- Directed by: Namrata Singh Gujral
- Produced by: Namrata Singh Gujral
- Starring: Nargis Fakhri; Rajkummar Rao; Bo Derek; Candy Clark; Anneliese van der Pol;
- Cinematography: Christo Bakalov, BAC
- Edited by: Steve Mirkovich
- Music by: Christopher French
- Production company: Uniglobe Entertainment
- Release dates: 10 May 2018 (Cannes Film Festival); 26 October 2018 (India);
- Running time: 90 minutes
- Countries: United States India Canada
- Languages: Hindi English
- Box office: $26,980 (20 lakhs)

= 5 Weddings =

5 Weddings is a 2018 American film set in the United States and India. Directed by Namrata Singh Gujral, the film features Nargis Fakhri, Rajkummar Rao, Bo Derek, Candy Clark, Anneliese Van der Pol and Suvinder Vicy.

== Plot ==
An American journalist travels to India for a magazine feature on multiple Indian wedding ceremonies. The film also deals with the community of transgender people called hijra who dance at these weddings.

==Production==
===Background===
The film was initially set to be filmed in 2008 with Namrata Singh Gujral and Harbhajan Mann in the lead. Due to her ten-year journey with cancer, Gujral ended up directing the film with Nargis Fakhri playing the lead role of Shania Dhaliwal and Rajkummar Rao playing the role of Harbhajan Singh.

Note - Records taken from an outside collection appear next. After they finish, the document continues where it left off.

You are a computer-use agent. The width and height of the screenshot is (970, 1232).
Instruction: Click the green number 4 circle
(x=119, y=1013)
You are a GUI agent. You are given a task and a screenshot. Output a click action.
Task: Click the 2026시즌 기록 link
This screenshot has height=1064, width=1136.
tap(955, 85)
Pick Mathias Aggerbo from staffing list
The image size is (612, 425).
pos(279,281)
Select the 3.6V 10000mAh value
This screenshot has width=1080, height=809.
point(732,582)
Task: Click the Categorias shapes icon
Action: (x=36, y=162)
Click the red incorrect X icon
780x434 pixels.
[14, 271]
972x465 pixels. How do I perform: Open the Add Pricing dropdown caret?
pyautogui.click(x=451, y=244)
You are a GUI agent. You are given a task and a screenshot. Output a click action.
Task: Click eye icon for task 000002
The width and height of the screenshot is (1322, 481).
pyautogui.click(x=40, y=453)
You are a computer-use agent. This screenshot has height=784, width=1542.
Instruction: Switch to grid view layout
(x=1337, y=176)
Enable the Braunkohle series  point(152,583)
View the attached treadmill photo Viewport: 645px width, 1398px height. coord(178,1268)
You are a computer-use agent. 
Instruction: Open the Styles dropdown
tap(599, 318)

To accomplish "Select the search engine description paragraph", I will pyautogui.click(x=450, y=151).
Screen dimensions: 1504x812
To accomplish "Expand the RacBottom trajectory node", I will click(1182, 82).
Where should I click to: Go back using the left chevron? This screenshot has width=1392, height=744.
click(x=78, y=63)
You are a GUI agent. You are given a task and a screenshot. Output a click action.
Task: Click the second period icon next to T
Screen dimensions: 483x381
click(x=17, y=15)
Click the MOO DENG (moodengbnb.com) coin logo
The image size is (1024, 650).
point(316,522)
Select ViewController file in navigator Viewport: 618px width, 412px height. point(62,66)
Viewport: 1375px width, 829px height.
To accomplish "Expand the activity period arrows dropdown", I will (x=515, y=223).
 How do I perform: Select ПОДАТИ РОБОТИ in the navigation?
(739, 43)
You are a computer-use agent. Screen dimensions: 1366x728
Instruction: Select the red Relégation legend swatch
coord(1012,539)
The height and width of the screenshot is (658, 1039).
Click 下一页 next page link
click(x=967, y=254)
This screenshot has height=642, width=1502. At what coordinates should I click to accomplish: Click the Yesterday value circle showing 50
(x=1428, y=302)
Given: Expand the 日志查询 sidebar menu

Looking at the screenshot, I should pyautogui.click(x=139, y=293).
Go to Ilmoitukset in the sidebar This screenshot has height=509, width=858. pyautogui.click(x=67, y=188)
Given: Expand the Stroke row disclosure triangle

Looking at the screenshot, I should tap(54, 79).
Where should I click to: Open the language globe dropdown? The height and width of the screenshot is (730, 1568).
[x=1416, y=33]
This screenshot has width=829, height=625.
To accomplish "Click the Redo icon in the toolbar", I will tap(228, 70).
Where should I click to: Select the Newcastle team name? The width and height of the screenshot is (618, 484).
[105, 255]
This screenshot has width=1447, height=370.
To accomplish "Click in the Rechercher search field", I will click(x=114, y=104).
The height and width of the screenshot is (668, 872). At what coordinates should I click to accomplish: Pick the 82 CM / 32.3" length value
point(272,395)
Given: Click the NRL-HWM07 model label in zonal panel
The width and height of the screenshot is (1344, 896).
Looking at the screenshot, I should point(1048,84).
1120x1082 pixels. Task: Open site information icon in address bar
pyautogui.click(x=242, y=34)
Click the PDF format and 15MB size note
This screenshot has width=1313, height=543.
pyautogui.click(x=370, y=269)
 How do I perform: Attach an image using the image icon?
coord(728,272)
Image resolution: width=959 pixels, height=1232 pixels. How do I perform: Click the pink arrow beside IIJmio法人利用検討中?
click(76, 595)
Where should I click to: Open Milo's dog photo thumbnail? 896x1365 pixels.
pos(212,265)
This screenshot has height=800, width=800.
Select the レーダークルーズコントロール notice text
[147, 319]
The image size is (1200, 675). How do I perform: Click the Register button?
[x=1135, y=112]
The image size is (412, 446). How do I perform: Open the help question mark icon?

Rajkummar Rao's character was initially called Rahul but was changed to Harbhajan when Harbhajan Mann was being considered to play the lead.

===Locations===
The film has been shot in Los Angeles, Hollywood, Burbank and in Chandigarh, Mohali and Mani Majra.

==Soundtrack==

Track listing
| No. | Title | Music | Singer(s) | Length |
|---|---|---|---|---|
| 1. | "Na Chah Ke Bhi" | Vishal Mishra | Vishal Mishra, Shirley Setia | 4:26 |
| 2. | "American Beauty" | Vibhas | Mika Singh, Prakriti Kakar, Miss Pooja, Kaur Sisters | 3:11 |
| 3. | "Baaki Hai" | Vibhas | Sonu Nigam, Shreya Ghoshal | 4:29 |
| 4. | "Taareef" | Vibhas | Palak Muchhal, Rommy Tahli, Rockon Tanuj | 2:01 |
| 5. | "Laung Gawacha" | Viplove Rajdeo | Saru Maini, Arnie B | 3:10 |
| Total length: |  |  |  | 17:17 |

==Release==
The film is banned in Kuwait and Qatar because of the hijra / transgender angle and has undergone extensive censorship in India, Malaysia and several other countries.